El 100% de las empresas y todo tipo de instituciones habla de transformación. Es lógico, es necesario, lo saben hasta los partidos políticos. Hay mucha literatura, muchos líderes del cambio dando charlas, muchos cursos carísimos para ejecutivos. Al final, al 90% de esas organizaciones la transformación se les indigesta cuando tratan de ponerla en marcha. Y vomitan. Y así nos va.
¿Por qué? Por las personas. Mejorar implica dejar atrás las malas prácticas, renovarse, tirar la rutina y transformar la realidad a base de hechos, no de libros, charlas o cursos. La etiqueta de la transformación es muy moderna, muy pintona, pero muy dolorosa en la práctica para aquellos que llevan tiempo apoltronados, viviendo bien y cobrando mejor en un sistema que, de eso no hay duda, se ha resquebrajado.
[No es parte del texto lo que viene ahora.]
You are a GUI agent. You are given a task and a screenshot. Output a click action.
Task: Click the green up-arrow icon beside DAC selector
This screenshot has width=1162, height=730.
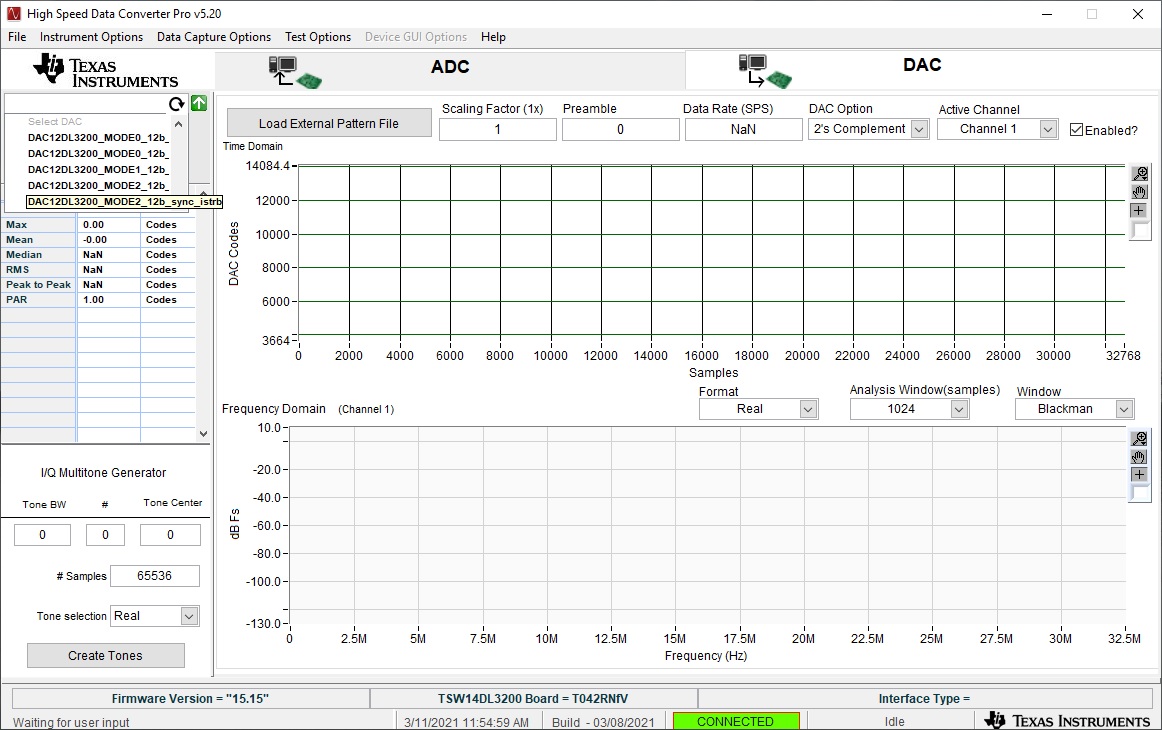(199, 103)
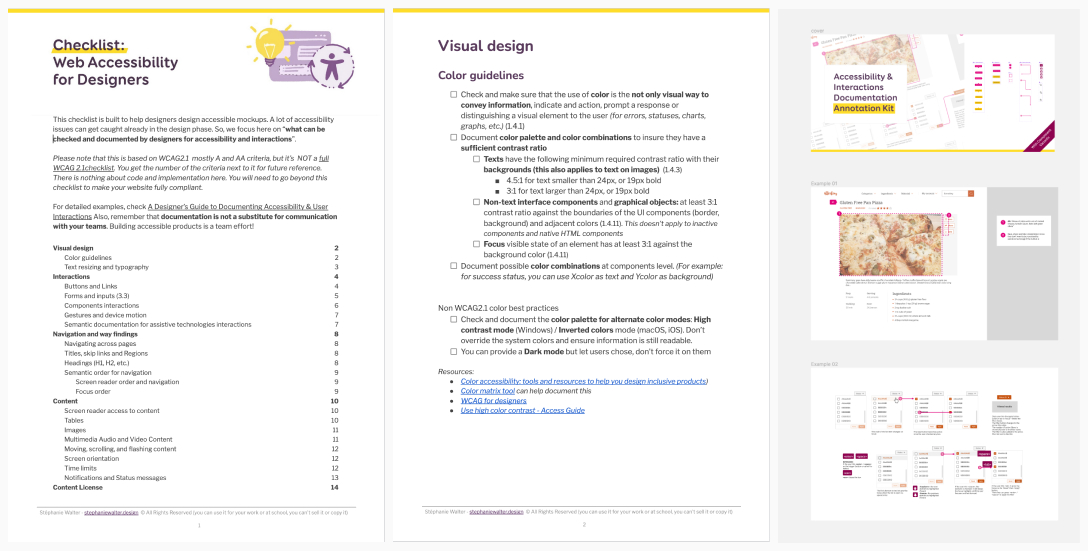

Son precisamente esos, los apoltronados, quienes deciden. Hacen cursos, se convencen, se creen por fin líderes de la vanguardia, se rodean de gente que les da un aura de modernidad, ondean la bandera de las etiquetas molonas (empatía, digital, transversalidad, etc.) y, cuando ven de cerca el toro del cambio amenazando su cómoda rutina, hacen la de Curro Romero y salen pitando con porte flamenco tratando de disimular la estampida. Porque eso de la transformación está bien mientras no salga del terreno del postureo.
Con esta situación os sentiréis más que identificados vosotros, los cuatro gatos que leéis este blog. Recordadlo el domingo a la hora de votar. Ahora que hay posibilidades de cambio, no salgáis corriendo, no hagáis lo que no os gusta que os hagan, que la transformación no sea una pose.